Remember the hullabaloo over so-called “death panels,” last summer? Faced with screeching right-wing opportunists who tried to kill healthcare reform by accusing the Obama administration of being out to snuff out our grandparents, the folks responsible for writing the legislation excised a sensible provision that would have made it easier to stop wasting money on the exorbitant, painful, and often futile tests and procedures that tend to make the last months of Americans’ lives miserable. The provision would have enabled doctors to bill Medicare for the time it takes to compassionately discuss end-of-life options with elderly patients and their families.
I know that if I were terminally ill, I’d prefer a swift death at home to a prolonged entubated stint in the hospital, especially when there are millions of people not on their deathbeds who could use that same care but it’s out of reach for them. I’d also wager that this preference is widespread. Trouble is, this issue defies being broken into soundbites. “Steve,” does a great job addressing it in this Health Insurance Resource Center blog post. Find out way more by reading two excellent yet very long magazine articles: Meet the Real Death Panels by James Ridgeway in Mother Jones, and Letting Go by Atul Gawande in The New Yorker.

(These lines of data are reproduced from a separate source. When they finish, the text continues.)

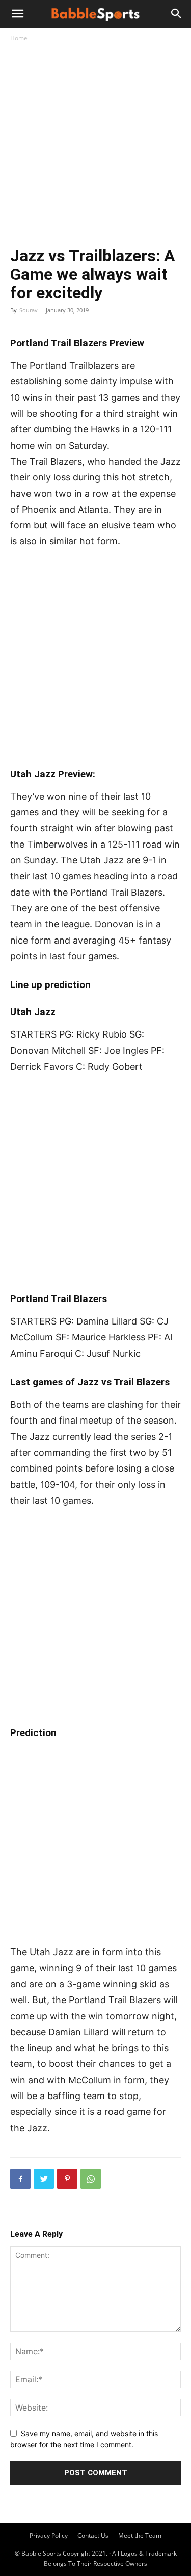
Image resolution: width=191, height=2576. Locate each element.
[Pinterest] (67, 2179)
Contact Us (92, 2535)
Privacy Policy (49, 2535)
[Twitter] (44, 2179)
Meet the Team (139, 2535)
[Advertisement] (95, 146)
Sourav (28, 310)
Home (19, 38)
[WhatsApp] (90, 2179)
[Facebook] (20, 2179)
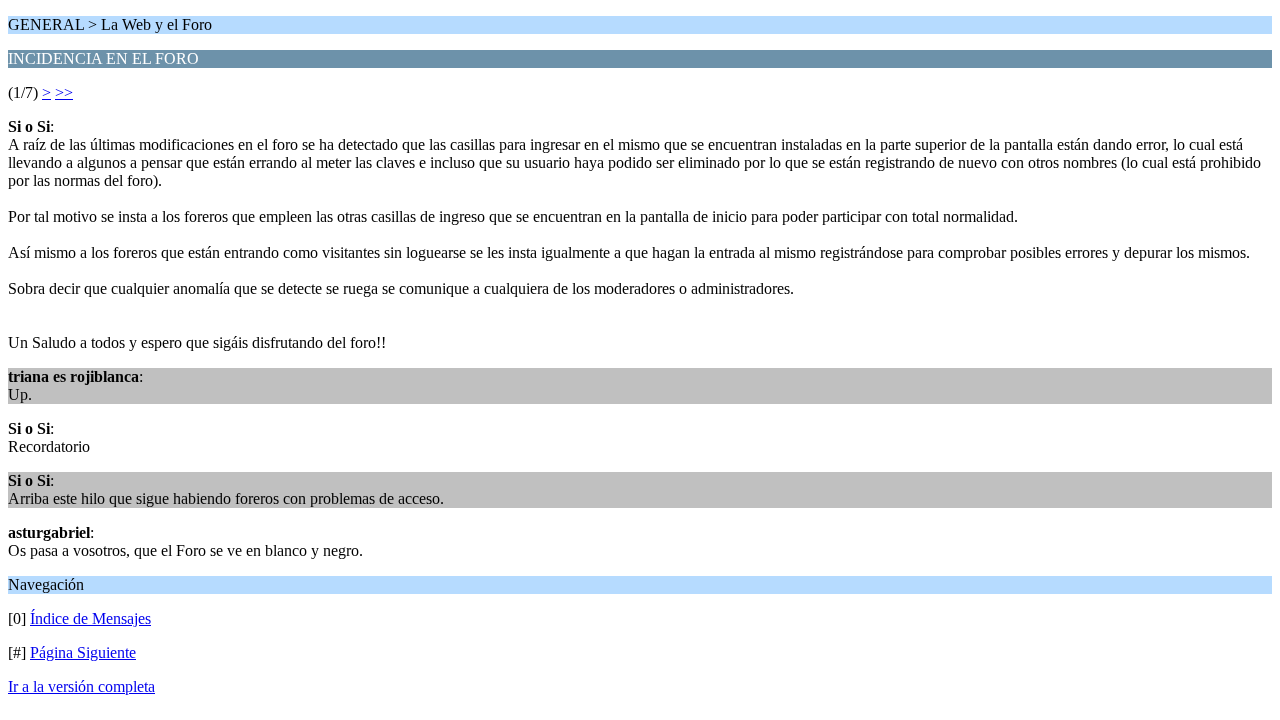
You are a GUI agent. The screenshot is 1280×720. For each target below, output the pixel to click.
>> (64, 92)
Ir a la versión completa (81, 686)
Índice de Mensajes (90, 618)
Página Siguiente (83, 652)
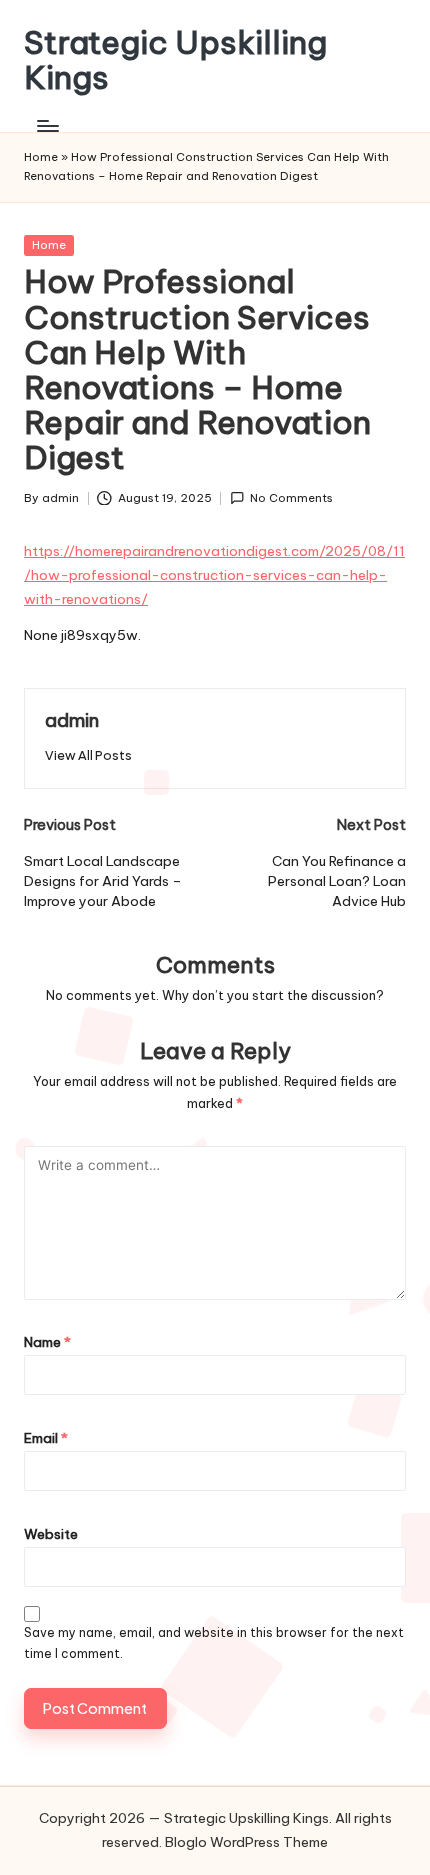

Gawande, who is a surgeon, sensibly lays out the dilemma. “Our responsibility, in medicine, is to deal with human beings as they are. People die only once. They have no experience to draw upon. They need doctors and nurses who are willing to have the hard discussions and say what they have seen, who will help people prepare for what is to come—and to escape a warehoused oblivion that few really want.”
In light of this summer’s loud hand-wringing about reining in the deficit, it’s a good idea to look at the cost of allowing the medical industry to keep on poking, prodding, and operating on terminally ill patients that most likely would have a higher quality of life in their remaining days if they were left alone.
“Hard numbers are not easy to come by, but studies from the 1990s suggest that between a quarter and a third of annual Medicare expenditures go to patients in their last year of life,” Ridgway says. “And 30 to 40 percent of those costs accrue in the final month. What this means is that around one in ten Medicare dollars—some $50 billion a year—are spent on patients with fewer than 30 days to live.”
Or as Gawande explains, “Our medical system is excellent at trying to stave off death with eight-thousand-dollar-a-month chemotherapy, three-thousand-dollar-a-day intensive care, five-thousand-dollar-an-hour surgery. But, ultimately, death comes, and no one is good at knowing when to stop.”
Fixing the problem would require, Ridgeway says, transforming American health care into a right, rather than a commodity accessible only to people who can afford it. Or, as OtherWords columnist William A. Collins wrote earlier this year, that Health Care Is a Study in Greed.